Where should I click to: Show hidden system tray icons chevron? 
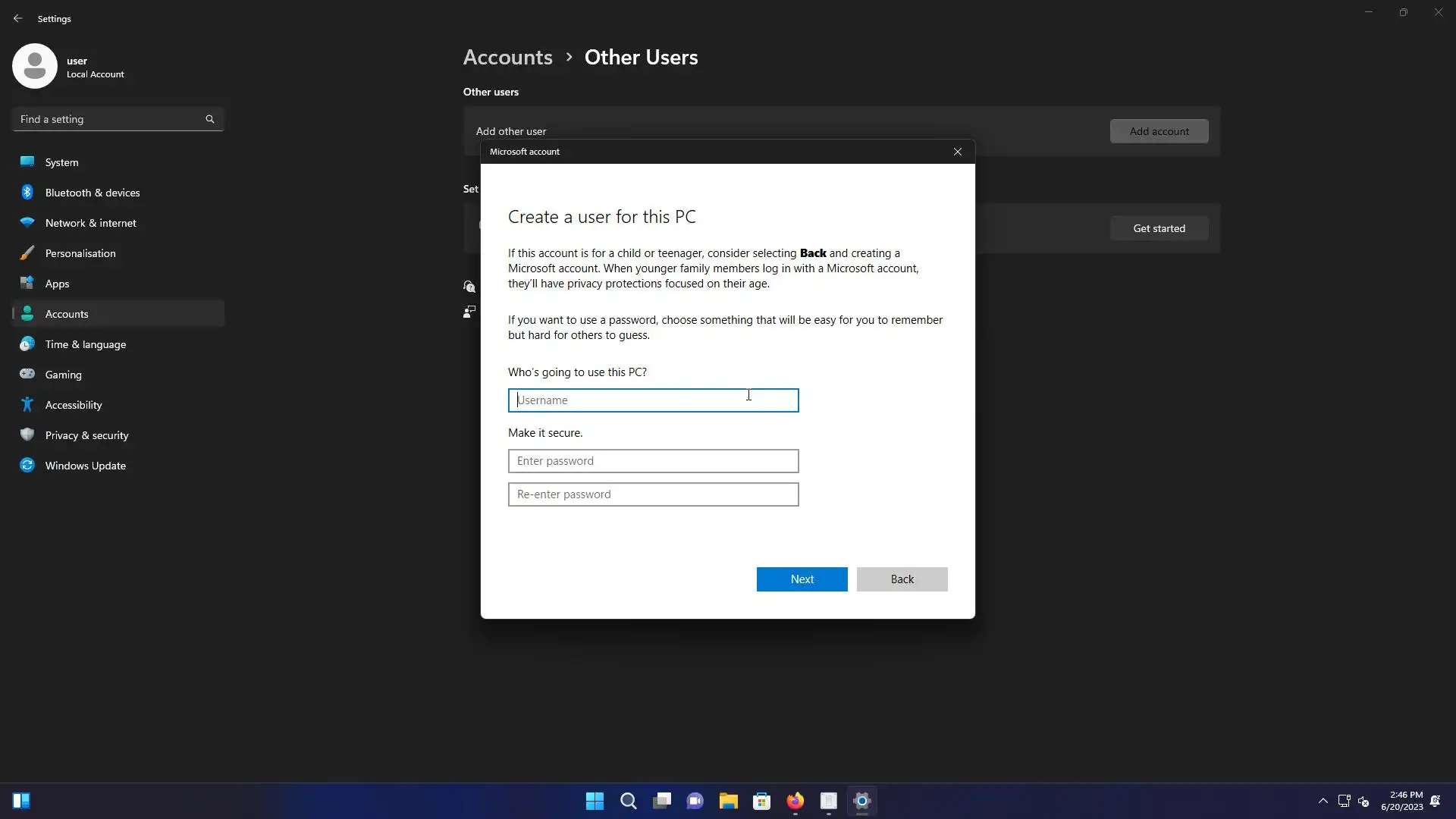point(1323,801)
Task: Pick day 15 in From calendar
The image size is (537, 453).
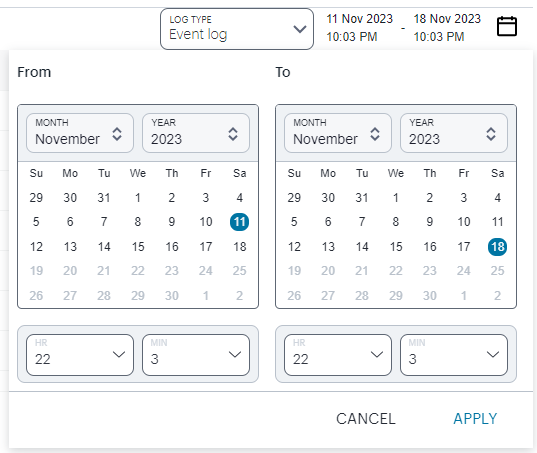Action: pyautogui.click(x=138, y=247)
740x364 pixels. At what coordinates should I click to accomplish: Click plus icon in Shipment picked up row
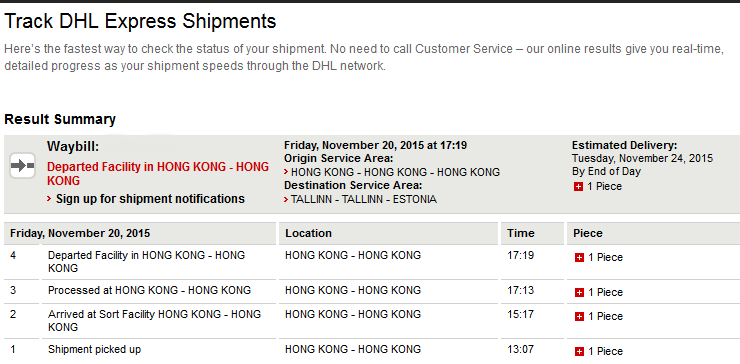click(x=579, y=352)
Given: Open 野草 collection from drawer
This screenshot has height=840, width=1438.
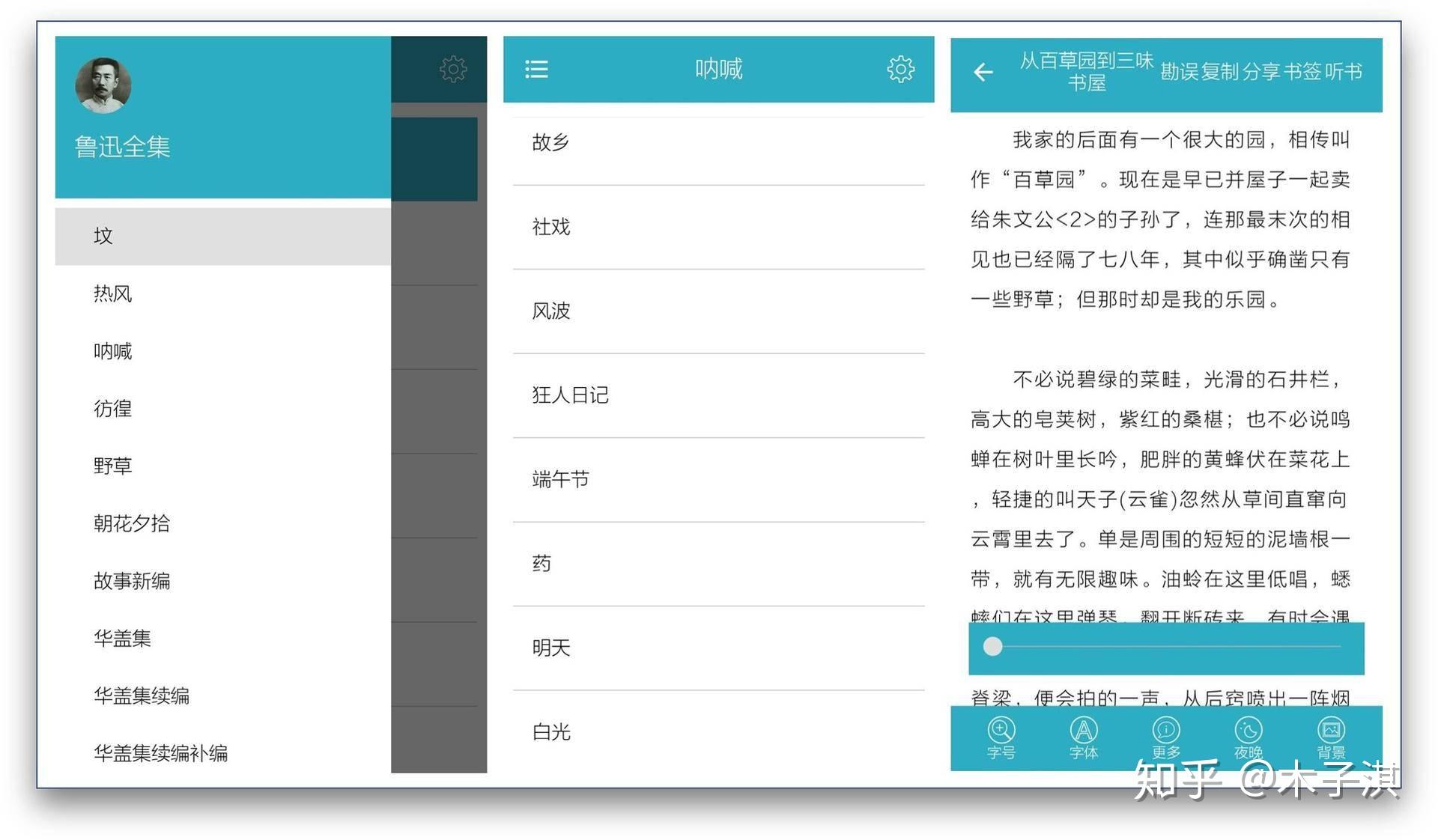Looking at the screenshot, I should point(113,466).
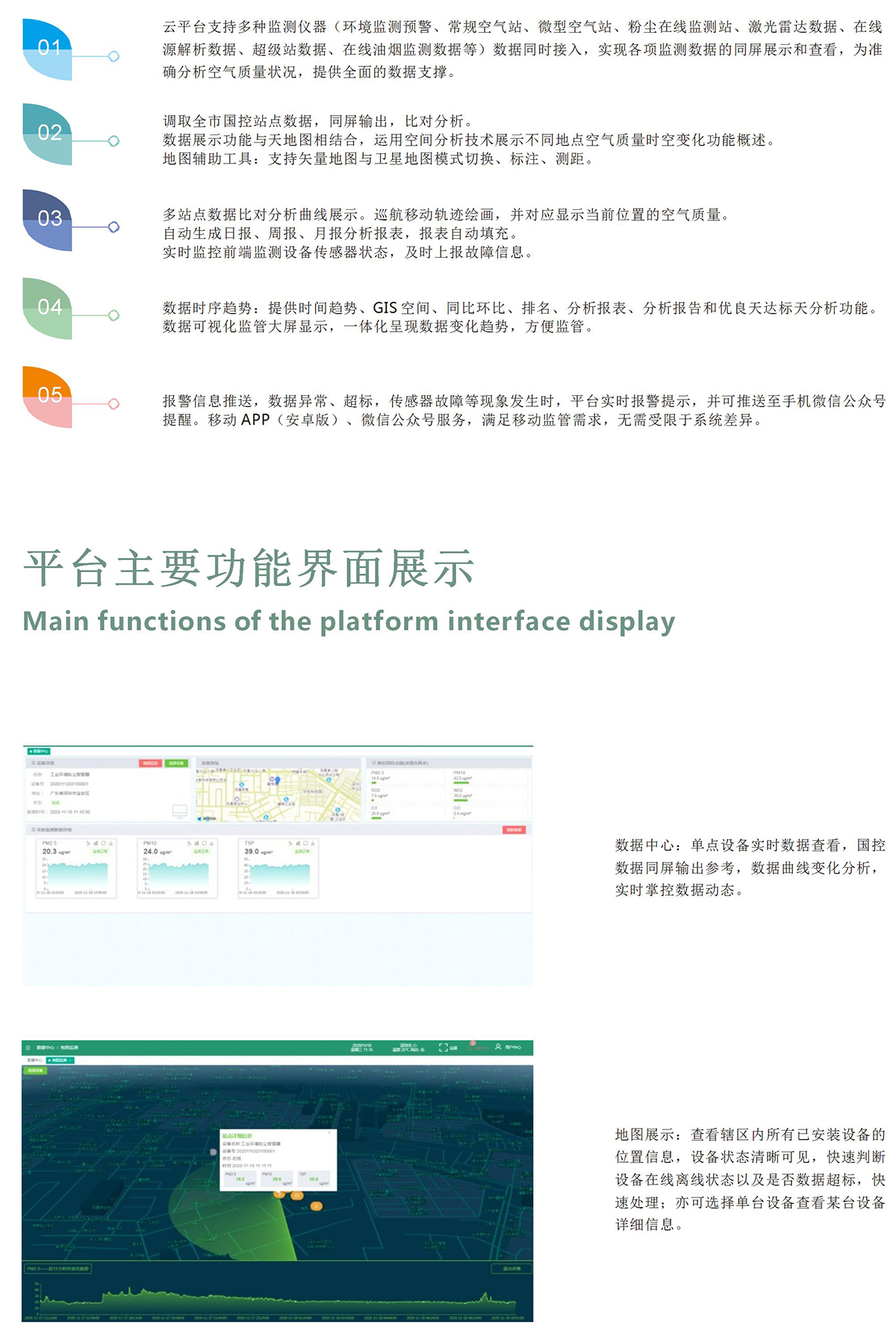The image size is (896, 1331).
Task: Click fullscreen icon in map monitoring header
Action: tap(444, 1047)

*****

__PROBLEM DETAILS__. Rewrite all the entries above, replacing "calendar" with "date picker" and leaving everything else unchanged. Omit the pictures.

__WRITTEN RESPONSE__.
Where should I click to: Show hidden system tray icons chevron? 
point(1323,801)
Task: Pick day 15 in From date picker
The image size is (537, 453).
Action: pyautogui.click(x=138, y=247)
740x364 pixels. At what coordinates should I click to accomplish: Click plus icon in Shipment picked up row
click(x=579, y=352)
Given: Open 野草 collection from drawer
This screenshot has height=840, width=1438.
Looking at the screenshot, I should point(113,466).
The image size is (896, 1331).
Task: Click fullscreen icon in map monitoring header
Action: tap(444, 1047)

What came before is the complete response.